Paula Bohince on "Mountain and River on the Kiso Road"

Mountain and River on the Kiso Road

The weasel in its Winter fur lies down

to dream.  The silent film

freezes.  Snow shuddering from shoulders,

the animal looks asleep.

Now landscape is deadened,

unblemished by fantasy. 

Ice in the blue insistence

has no emotion.  How glorious

its absence, the blankness of snowflakes

when they hit, unheard hiss of is, is, is…

On "Mountain and River on the Kiso Road"

"Mountain and River on the Kiso Road" is based on the woodblock print of the same name by Utagawa Hiroshige (1797-1858). The poem is from Swallows and Waves, which is comprised of sixty poems, each inspired by a different Japanese Edo-period artwork.

To write the poem, I began by looking for a long time at the print, trying to observe it, to listen to it. I tried to relax, become receptive, let my self fall away. Gazing, daydreaming, concentrating intensely, feeling my concentration slipping, becoming impatient or afraid (of not getting it right, of being on the edge of a frightening discovery), and after a while feeling myself grow calm, without self-judgement and recrimination. I heard the first line.

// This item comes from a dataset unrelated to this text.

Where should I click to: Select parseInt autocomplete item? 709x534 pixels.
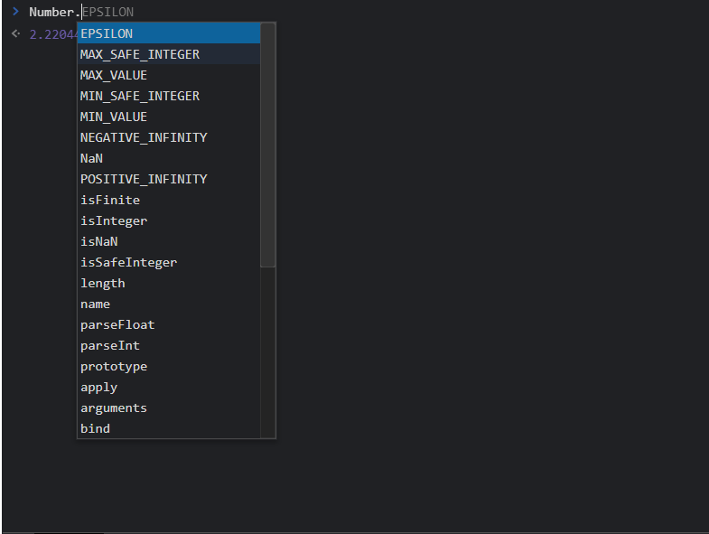pyautogui.click(x=169, y=346)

"The weasel in its Winter fur lies down/to dream." The snowy mountains must have looked to me like the curled up body of that animal, the curve of its back and the sharpness of its shoulder blades. Doesn't the word "weasel" sounds like wind rushing over the topmost layer of snow? This windy, snowy word felt right, as the word "fur" felt right, like the softness of a snowdrift with a little vibration of mist above it.

By now the subconscious mind has completely taken over, and it's that trance-like state that makes poetry so addictive. So much of writing poetry, for me, is about surprise, and the mid-poem phrase "unblemished by fantasy" was especially unexpected.  It somehow felt like a warning against proceeding in the direction of easy escapism, as I might have, feeling so overwhelmed by the artwork.

The sentence "How glorious/its absence" was originally "How beautiful/its absence," but "glorious" ultimately felt like a more barren, icy, frightening and accurate description. Another surprising moment in the poem was in the phrase "the blankness of snowflakes," as in my walking-around life I might often think of snowflakes as intricate, pretty, individual.

The last line surprised me most of all: "unheard hiss of is is is." The animal noise of a hiss made not by the weasel, but by the snowflakes. A hiss as a declaration of presence, a warning, or a noise of pleasure?  Somehow, it seemed to be all of these. The word "is" itself hisses, is subsumed by silence, and it seemed to me to be the noise of those snowflakes existing as themselves for that last instant.